Union of two or more data streams creating a new stream containing all the elements from all the streams. Note: If you union a data stream with itself you will get each element twice in the resulting stream.

dataStream.union(otherStream1, otherStream2, ...);
Window Join
DataStream,DataStream → DataStream

Join two data streams on a given key and a common window.

dataStream.join(otherStream)
    .where(<key selector>).equalTo(<key selector>)
    .window(TumblingEventTimeWindows.of(Time.seconds(3)))
    .apply (new JoinFunction () {...});
Interval Join
KeyedStream,KeyedStream → DataStream

Join two elements e1 and e2 of two keyed streams with a common key over a given time interval, so that e1.timestamp + lowerBound <= e2.timestamp <= e1.timestamp + upperBound

// this will join the two streams so that
// key1 == key2 && leftTs - 2 < rightTs < leftTs + 2
keyedStream.intervalJoin(otherKeyedStream)
    .between(Time.milliseconds(-2), Time.milliseconds(2)) // lower and upper bound
    .upperBoundExclusive(true) // optional
    .lowerBoundExclusive(true) // optional
    .process(new IntervalJoinFunction() {...});
Window CoGroup
DataStream,DataStream → DataStream

Cogroups two data streams on a given key and a common window.

dataStream.coGroup(otherStream)
    .where(0).equalTo(1)
    .window(TumblingEventTimeWindows.of(Time.seconds(3)))
    .apply (new CoGroupFunction () {...});
Connect
DataStream,DataStream → ConnectedStreams

"Connects" two data streams retaining their types. Connect allowing for shared state between the two streams.

DataStream<Integer> someStream = //...
DataStream<String> otherStream = //...

────

任务说明 1
列出这段关于数据流转换操作的文档中作为小标题出现的所有操作名称。

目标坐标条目

────

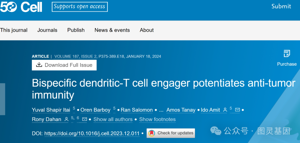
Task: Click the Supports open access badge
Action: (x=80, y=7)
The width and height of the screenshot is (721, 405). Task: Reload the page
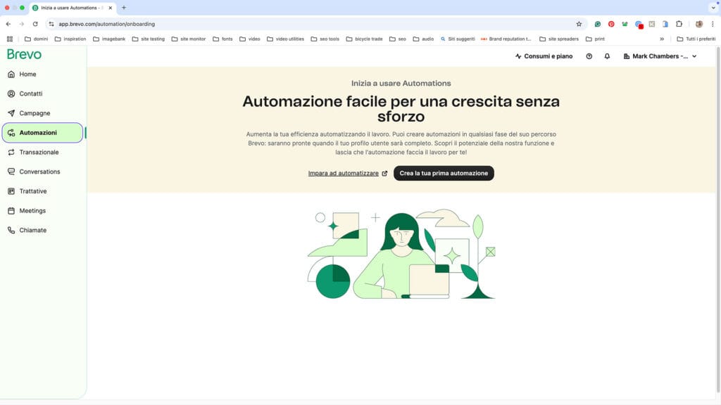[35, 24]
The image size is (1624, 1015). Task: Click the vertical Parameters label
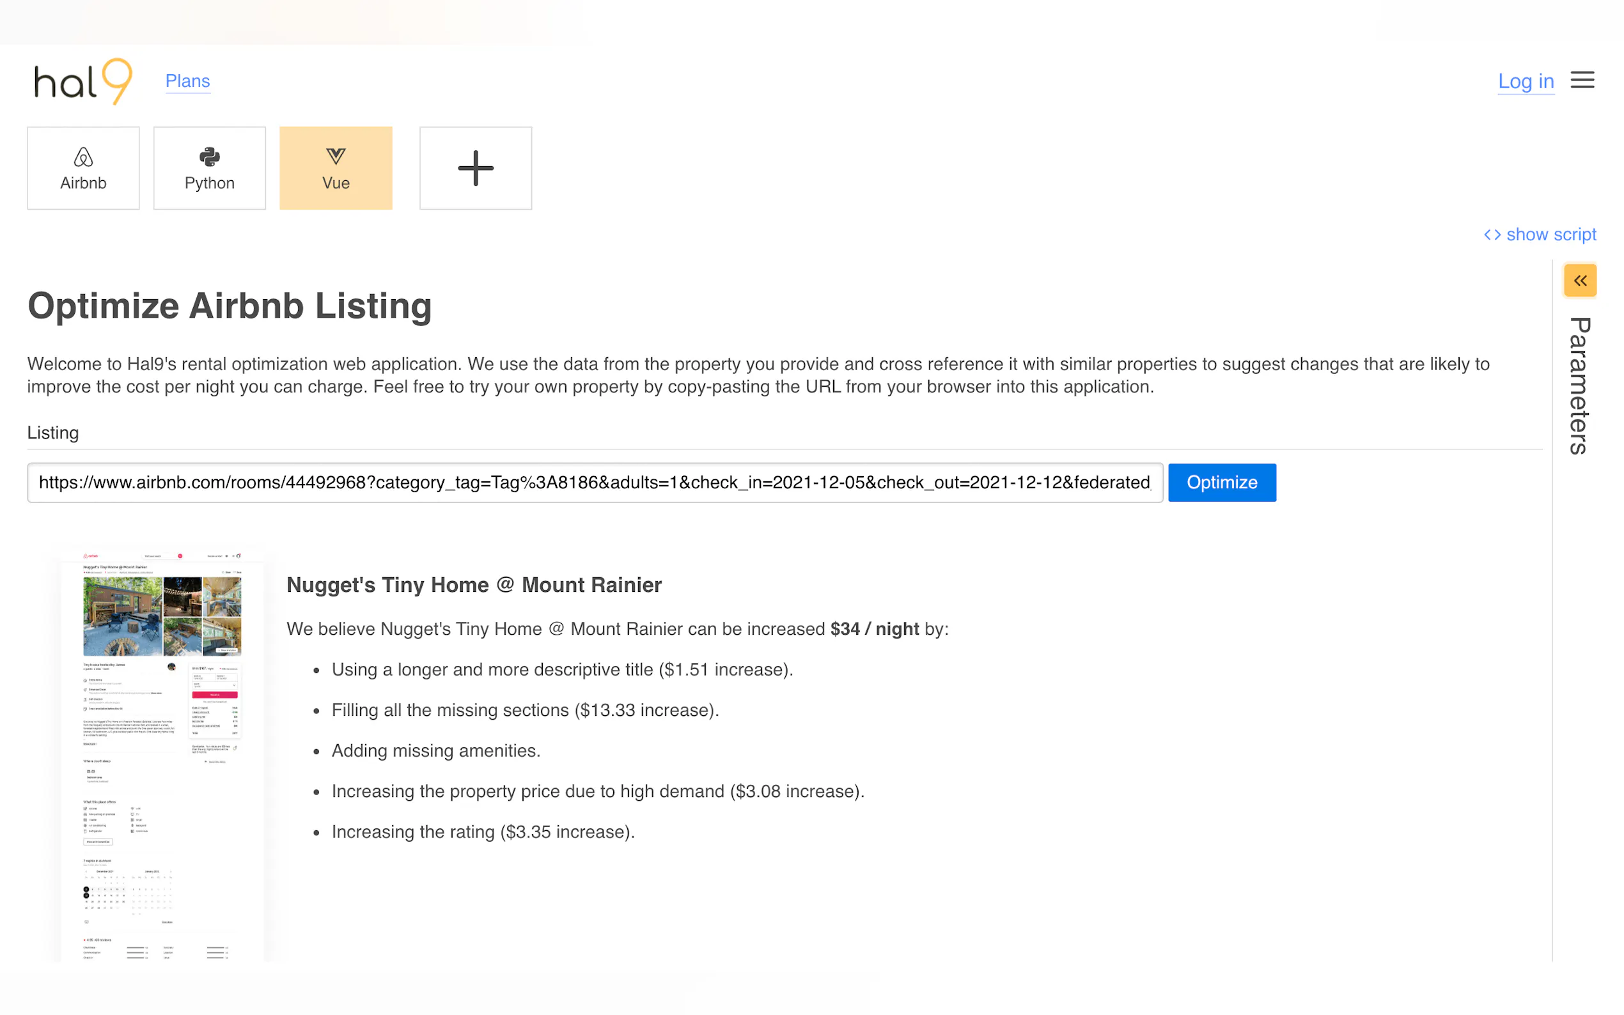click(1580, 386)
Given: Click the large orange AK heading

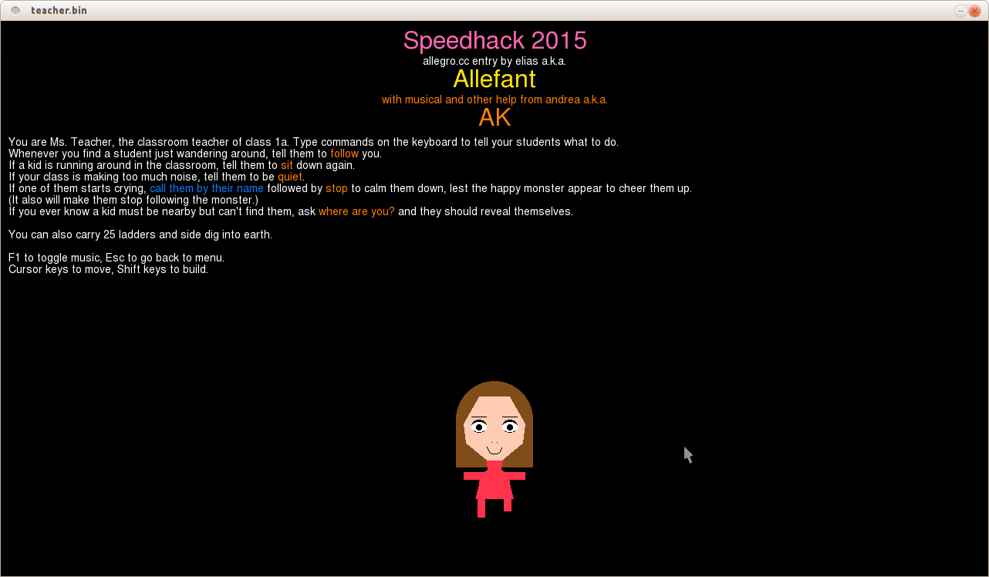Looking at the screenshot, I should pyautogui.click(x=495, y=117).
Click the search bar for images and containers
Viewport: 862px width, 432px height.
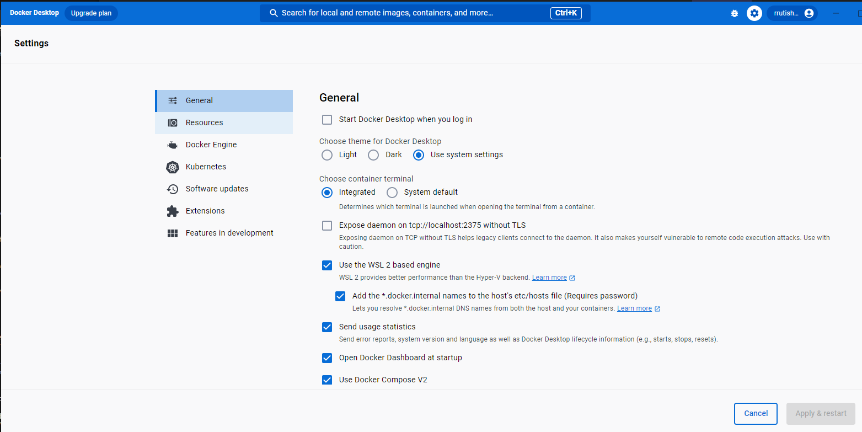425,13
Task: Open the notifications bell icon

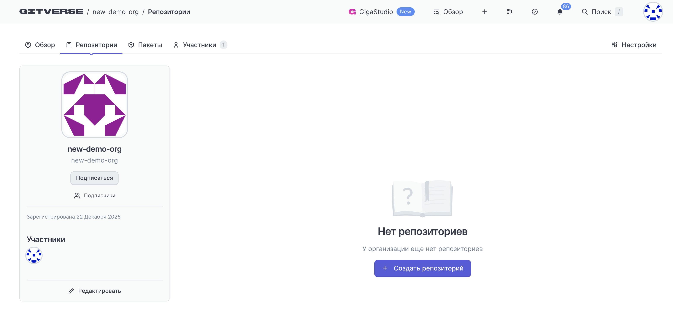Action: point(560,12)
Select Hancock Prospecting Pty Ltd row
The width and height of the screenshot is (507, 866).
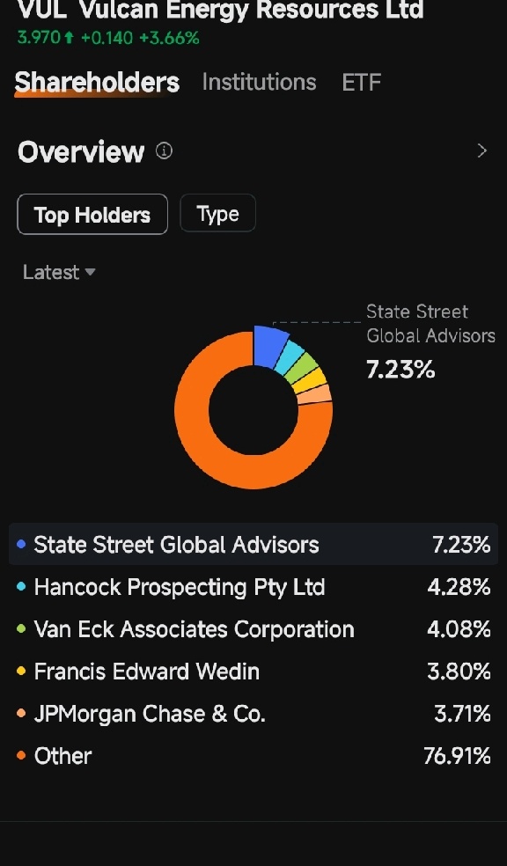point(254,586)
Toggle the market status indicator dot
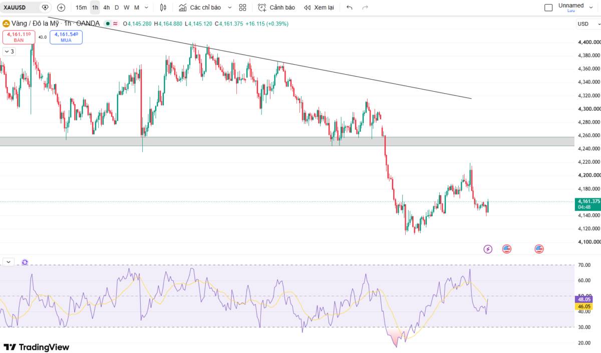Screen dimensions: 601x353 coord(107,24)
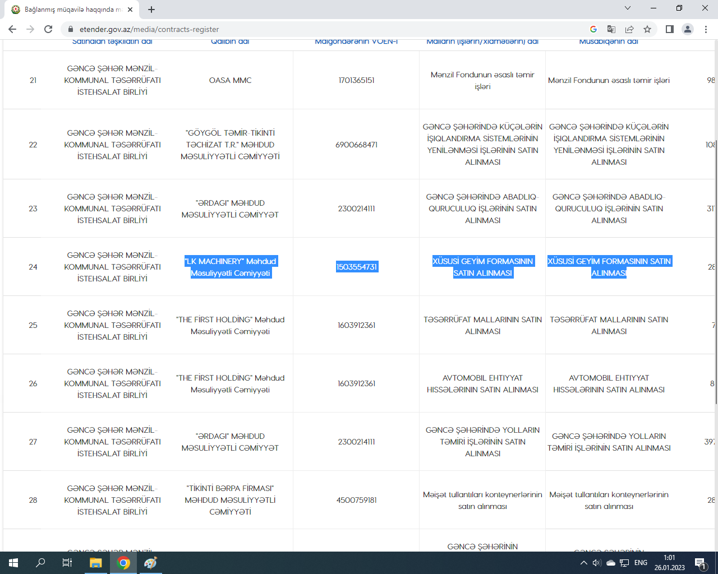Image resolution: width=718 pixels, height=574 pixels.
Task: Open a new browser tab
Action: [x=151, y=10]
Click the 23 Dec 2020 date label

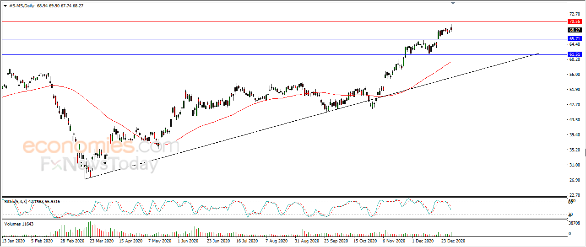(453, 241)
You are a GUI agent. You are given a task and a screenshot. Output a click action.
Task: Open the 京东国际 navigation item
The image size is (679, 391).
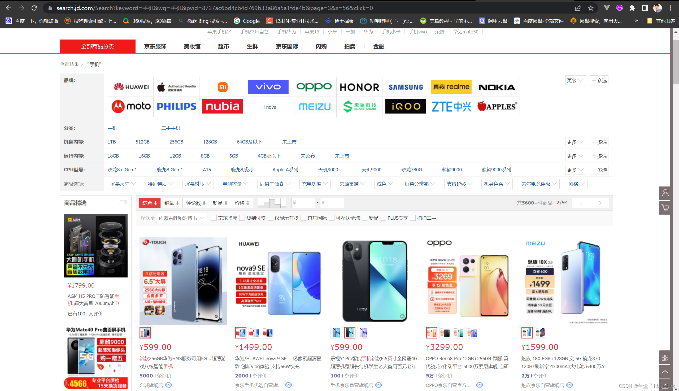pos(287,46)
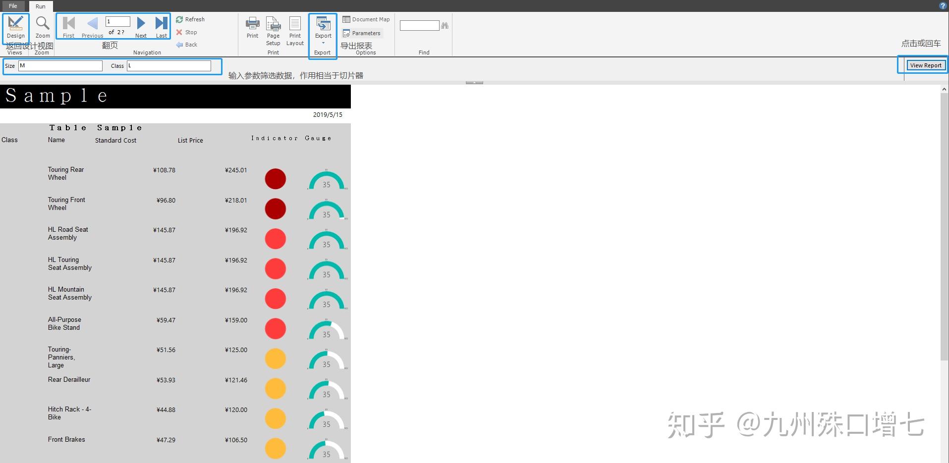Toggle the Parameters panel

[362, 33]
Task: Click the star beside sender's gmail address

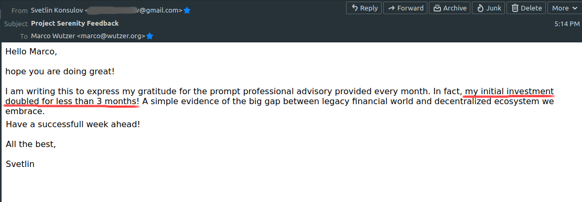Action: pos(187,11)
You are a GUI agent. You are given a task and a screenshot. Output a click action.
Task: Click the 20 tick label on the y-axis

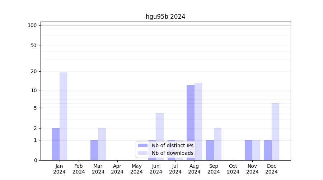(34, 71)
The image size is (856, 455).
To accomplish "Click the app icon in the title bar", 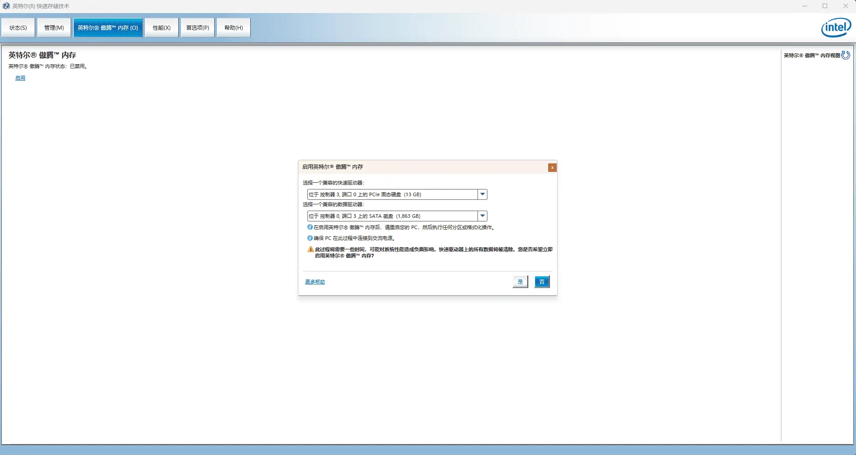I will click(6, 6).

────

任务说明 2
请照原样复写清单中从包含“Select Hancock Prospecting Pty Ltd row”的那一行到包含“Action: [x=151, y=10]”的那一行，首尾两行都包括在内。答案中不要写入图片。

完整答案 1
Window Join
Interval Join
Window CoGroup
Connect

完整答案 2
Select Hancock Prospecting Pty Ltd row
The width and height of the screenshot is (507, 866).
point(254,586)
Toggle the market status indicator dot
Screen dimensions: 601x353 coord(107,24)
Image resolution: width=718 pixels, height=574 pixels.
Task: Open a new browser tab
Action: [x=151, y=10]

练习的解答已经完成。